Rumsfeld's so-called "snowflake" memos -- he issued hundreds of them from 2001 to 2006 -- are now available as part of an online library of documents released Monday evening on his personal website, The Rumsfeld Papers, to coincide with the release of his 700-page memoir, "Known and Unknown."
The book provides insights into a man who was initially lionized in the months following 9/11 for his no-nonsense style, and then later criticized for his arrogance. But it may be the documents, rather than the book itself, that provide the best portrait of America's longest-serving secretary of defense.
In the months leading up to the book's release, Rumsfeld via his Twitter feed touted his upcoming digital library, which includes many once-classified documents, as a counterpoint to WikiLeaks, the anti-secrecy organization that has released tens of thousands of military documents and diplomatic cables, many of which were classified. Rumsfeld's documents, by contrast, were all reviewed and declassified.
Among the most interesting documents are those pertaining to Iraq, which reveal that Rumsfeld, while considering regime change before the 9/11 terrorist attacks, also considered diplomatic rapprochement with the Iraqi regime.
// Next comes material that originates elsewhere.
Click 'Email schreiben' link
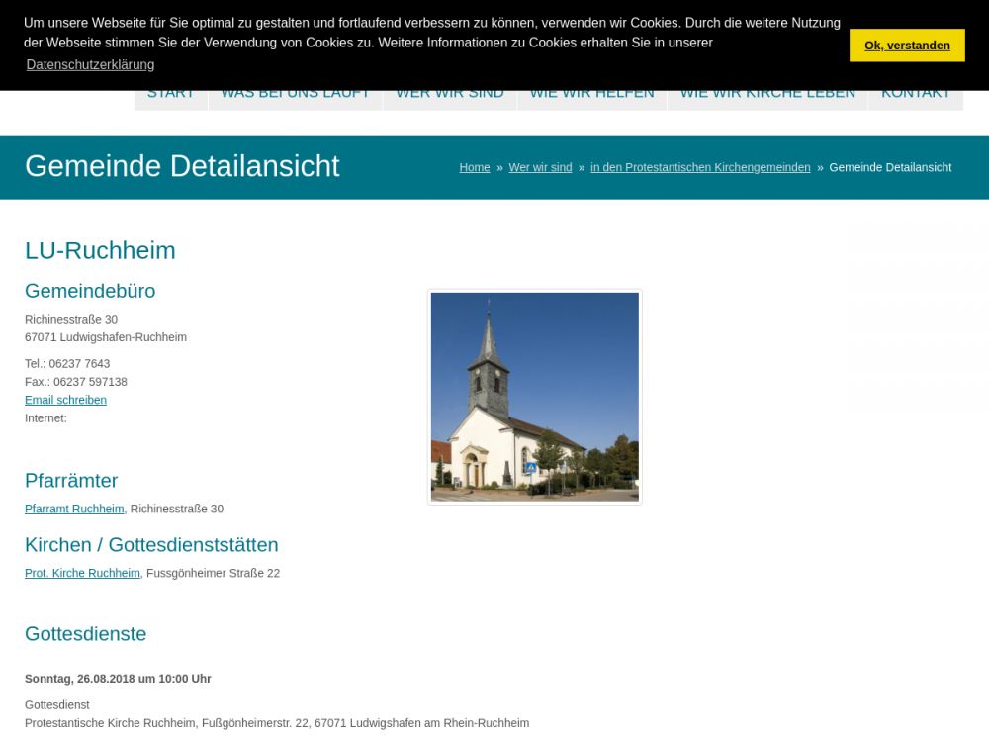989x742 pixels. [65, 401]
"Opening a dialog with Saddam would be an astonishing departure for the USG, although I did it for President Reagan [in] the mid-1980s," Rumsfeld wrote in a memo to Condoleezza Rice dated July 27, 2001, just weeks before the Sept. 11 terrorist attacks.
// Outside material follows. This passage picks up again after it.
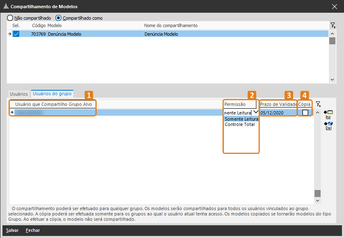Collapse the Permissão dropdown arrow
The height and width of the screenshot is (238, 344).
tap(256, 112)
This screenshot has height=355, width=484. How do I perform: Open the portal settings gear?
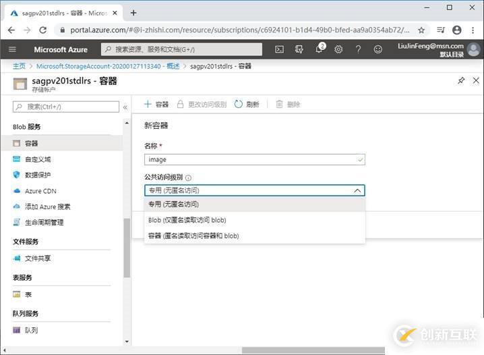pyautogui.click(x=338, y=49)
The same memo also suggested regime change might be a good option. "If Saddam's regime were ousted, we would have a much-improved position in the region and elsewhere," he wrote.
One lengthy diplomatic cable details Rumsfeld's 1983 encounter with Saddam Hussein, a meeting that was highly publicized after 9/11 when pictures of Rumsfeld shaking hands with the late Iraqi president were circulated on the Internet. Rumsfeld, then a pharmaceutical executive, had been sent to Baghdad at the behest of President Ronald Regan.
The diplomatic cable indicates that Rumsfeld discussed at that meeting what he thought were some of the two countries' mutual interests in the region, such as containing Iran and facilitating oil exports. Not discussed were any concerns that Iraq might be developing weapons of mass destruction or supporting terrorism.
For critics, the memo on the 1983 meeting with Hussein will likely only add fuel to their claims that the former defense secretary was hypocritical in his willingness to do business with a dictator that he later claimed was so dangerous that he required immediate removal. But Rumsfeld's book, which opens with that meeting, views it through the lens of U.S. interest in the region.
While unapologetic in most cases, Rumsfeld can also make fun of himself, including his use of the now famous "snowflake" memos. "I wanted to find out something. I needed help. I needed advice," Rumsfeld told AP of the snowflakes in an interview before his book's release. "Some of them were just, 'I need a haircut.'"
While Rumsfeld for many will always be remembered as part of the small group of neo-cons who drove the United States into Iraq based on faulty intelligence, it's clear people are still interested in what he has to say. As of this morning, the book was listed at No. 13 on Amazon's sale rankings.